Reasoning Model Tokens Explained o1/o3/o4

Understanding input tokens and thinking tokens in OpenAI's reasoning models

What Are Reasoning Models?

OpenAI's reasoning models (o1, o3, o4) represent a new paradigm in AI where the model explicitly "thinks" before answering. Unlike standard models that generate responses token-by-token, reasoning models use an internal chain-of-thought process that consumes additional tokens called thinking tokens.

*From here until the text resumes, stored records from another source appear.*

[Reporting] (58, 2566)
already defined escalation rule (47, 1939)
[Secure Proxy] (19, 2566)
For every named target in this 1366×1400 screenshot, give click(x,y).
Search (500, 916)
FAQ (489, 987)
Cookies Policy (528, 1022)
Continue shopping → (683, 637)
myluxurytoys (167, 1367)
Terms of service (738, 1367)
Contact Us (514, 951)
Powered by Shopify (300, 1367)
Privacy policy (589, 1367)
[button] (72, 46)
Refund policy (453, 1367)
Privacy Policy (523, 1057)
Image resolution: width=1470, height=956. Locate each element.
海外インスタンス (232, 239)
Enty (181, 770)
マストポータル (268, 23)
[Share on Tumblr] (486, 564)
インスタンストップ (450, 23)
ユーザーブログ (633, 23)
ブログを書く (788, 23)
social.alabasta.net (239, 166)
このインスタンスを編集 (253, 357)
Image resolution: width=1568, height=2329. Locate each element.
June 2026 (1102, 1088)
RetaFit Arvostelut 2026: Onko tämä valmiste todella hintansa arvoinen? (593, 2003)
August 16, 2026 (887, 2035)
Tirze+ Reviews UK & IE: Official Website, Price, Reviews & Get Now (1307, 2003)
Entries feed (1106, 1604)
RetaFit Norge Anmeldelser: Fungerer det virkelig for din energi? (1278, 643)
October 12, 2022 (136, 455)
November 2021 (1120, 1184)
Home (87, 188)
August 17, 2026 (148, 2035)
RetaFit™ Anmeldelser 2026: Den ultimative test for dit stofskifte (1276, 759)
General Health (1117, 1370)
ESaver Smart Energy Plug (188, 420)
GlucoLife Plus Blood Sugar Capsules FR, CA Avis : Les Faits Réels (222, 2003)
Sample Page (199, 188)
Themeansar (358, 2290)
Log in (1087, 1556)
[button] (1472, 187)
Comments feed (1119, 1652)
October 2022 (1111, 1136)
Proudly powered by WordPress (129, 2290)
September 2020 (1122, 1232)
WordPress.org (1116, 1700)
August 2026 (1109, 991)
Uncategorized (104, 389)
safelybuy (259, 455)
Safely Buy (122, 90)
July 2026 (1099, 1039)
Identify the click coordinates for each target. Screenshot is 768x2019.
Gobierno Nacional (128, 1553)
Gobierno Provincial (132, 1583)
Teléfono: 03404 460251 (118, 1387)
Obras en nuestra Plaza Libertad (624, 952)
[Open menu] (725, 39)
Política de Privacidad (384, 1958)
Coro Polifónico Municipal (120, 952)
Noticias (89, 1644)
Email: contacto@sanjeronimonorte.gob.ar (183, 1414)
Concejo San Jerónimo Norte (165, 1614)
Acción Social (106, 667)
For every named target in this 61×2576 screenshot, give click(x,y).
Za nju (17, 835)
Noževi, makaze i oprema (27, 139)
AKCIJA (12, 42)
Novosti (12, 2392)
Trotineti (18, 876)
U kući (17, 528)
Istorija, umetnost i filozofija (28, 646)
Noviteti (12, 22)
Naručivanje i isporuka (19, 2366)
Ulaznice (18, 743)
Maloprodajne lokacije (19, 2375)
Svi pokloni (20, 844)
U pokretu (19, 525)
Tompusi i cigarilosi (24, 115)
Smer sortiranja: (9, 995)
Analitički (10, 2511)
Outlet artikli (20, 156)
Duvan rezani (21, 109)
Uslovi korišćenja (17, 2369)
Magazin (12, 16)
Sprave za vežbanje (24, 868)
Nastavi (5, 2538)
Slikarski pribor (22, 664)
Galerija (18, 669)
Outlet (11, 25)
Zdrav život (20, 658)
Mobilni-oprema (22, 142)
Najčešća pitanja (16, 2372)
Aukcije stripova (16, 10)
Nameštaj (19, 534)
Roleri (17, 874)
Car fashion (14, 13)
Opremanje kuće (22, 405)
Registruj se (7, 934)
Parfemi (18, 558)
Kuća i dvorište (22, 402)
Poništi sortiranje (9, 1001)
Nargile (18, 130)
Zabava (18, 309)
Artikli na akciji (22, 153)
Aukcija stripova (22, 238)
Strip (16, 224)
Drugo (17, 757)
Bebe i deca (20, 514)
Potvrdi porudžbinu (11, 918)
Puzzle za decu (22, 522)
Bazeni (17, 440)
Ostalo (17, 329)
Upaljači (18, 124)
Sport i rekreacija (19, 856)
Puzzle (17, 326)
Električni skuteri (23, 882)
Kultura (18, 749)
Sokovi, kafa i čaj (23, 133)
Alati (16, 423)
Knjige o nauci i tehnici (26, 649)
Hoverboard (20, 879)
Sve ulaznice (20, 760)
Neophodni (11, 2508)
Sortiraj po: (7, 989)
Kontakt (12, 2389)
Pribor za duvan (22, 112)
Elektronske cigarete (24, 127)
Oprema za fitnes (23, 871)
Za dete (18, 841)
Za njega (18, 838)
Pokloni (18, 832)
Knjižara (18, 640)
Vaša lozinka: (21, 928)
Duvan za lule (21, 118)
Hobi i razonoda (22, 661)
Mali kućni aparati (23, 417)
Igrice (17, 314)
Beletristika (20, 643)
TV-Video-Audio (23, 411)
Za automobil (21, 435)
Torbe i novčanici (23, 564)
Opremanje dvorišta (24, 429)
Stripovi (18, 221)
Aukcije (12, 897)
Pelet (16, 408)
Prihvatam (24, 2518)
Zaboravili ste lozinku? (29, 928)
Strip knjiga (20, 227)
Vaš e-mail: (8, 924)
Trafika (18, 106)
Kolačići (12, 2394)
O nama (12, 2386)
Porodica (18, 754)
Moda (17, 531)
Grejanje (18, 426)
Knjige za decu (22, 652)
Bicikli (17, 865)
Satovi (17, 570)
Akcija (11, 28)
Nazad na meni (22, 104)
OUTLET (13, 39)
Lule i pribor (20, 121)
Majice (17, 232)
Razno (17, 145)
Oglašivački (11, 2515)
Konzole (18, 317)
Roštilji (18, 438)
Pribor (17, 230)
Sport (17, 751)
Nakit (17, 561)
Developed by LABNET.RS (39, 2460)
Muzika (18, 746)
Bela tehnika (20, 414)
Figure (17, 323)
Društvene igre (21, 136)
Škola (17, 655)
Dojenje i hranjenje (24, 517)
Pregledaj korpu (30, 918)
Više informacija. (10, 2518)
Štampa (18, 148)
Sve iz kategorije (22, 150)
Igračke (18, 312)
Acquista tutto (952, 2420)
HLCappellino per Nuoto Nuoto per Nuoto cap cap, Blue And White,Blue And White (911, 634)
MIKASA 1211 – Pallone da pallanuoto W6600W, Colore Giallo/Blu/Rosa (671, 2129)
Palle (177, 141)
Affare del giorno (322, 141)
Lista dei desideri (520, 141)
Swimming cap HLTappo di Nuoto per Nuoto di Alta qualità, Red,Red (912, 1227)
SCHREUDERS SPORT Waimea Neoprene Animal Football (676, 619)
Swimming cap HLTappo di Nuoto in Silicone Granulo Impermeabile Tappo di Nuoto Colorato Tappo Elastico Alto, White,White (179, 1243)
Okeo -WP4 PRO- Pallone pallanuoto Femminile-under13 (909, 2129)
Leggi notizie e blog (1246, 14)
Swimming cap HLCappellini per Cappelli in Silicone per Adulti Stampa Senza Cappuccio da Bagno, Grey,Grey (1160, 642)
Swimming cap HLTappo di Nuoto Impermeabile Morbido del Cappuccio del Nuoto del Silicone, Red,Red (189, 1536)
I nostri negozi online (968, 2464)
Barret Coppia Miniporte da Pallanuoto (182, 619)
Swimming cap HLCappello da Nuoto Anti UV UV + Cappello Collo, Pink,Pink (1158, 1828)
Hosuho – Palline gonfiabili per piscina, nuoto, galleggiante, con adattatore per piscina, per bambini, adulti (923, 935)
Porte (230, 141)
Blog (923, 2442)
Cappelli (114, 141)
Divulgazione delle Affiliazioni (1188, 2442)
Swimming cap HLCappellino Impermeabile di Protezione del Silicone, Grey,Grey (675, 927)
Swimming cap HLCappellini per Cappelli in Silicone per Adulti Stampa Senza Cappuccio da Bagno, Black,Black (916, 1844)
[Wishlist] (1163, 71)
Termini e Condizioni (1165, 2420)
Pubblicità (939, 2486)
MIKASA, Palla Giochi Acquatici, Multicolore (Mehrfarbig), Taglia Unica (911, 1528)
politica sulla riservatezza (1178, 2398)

Two Types of Tokens in Reasoning Models

  • Input Tokens — The tokens from your prompt, system message, and conversation history. These are the same as in standard models.
  • Thinking Tokens — Internal reasoning tokens generated by the model during its chain-of-thought process. These are not visible in the final output but are billed separately.

Understanding Token Types

Input Tokens

Input tokens work identically to standard models:

  • Your prompt text is tokenized using the o200k_base tokenizer
  • System messages, conversation history, and function definitions all count
  • Billed at the model's input token rate
  • You have full control over input token count by adjusting your prompt

Thinking Tokens

Thinking tokens are unique to reasoning models:

  • Generated internally during the model's chain-of-thought reasoning
  • Not visible in the API response (hidden from the output)
  • Count varies based on problem complexity (can range from hundreds to tens of thousands)
  • Billed at a separate rate, typically higher than input tokens
  • Cannot be directly controlled, but problem framing affects thinking length

Important: Thinking tokens can significantly increase costs. A simple question might use 500 thinking tokens, while a complex math or coding problem could use 10,000-50,000+ thinking tokens. Always monitor thinking token usage in production.

Reasoning Model Comparison

Each reasoning model offers different trade-offs between capability, cost, and speed.

ModelContext WindowInput CostThinking CostBest For
o1200,000$15/1M tokens$60/1M tokensComplex reasoning, research
o1-mini128,000$3/1M tokens$12/1M tokensSTEM tasks, coding
o3200,000$10/1M tokens$40/1M tokensAdvanced reasoning, math
o3-mini200,000$1.10/1M tokens$4.40/1M tokensEfficient reasoning tasks
o4-mini200,000$1.10/1M tokens$4.40/1M tokensCost-effective reasoning
GPT-5 (reasoning)256,000$2/1M tokens$8/1M tokensGeneral + reasoning hybrid
GPT-4o (standard)128,000$2.50/1M tokensN/AStandard tasks (no thinking)

How to Count Tokens for Reasoning Models

Token counting for reasoning models requires accounting for both input and thinking tokens. Here is a step-by-step approach:

  1. Count your input tokens using the o200k_base tokenizer (same as GPT-4.1/GPT-5)
  2. Estimate thinking tokens based on task complexity (see guidelines below)
  3. Add output tokens for the visible response the model generates
  4. Calculate total cost using the per-token rates for each category

Use our token counter tool to get accurate input token counts using the o200k_base tokenizer.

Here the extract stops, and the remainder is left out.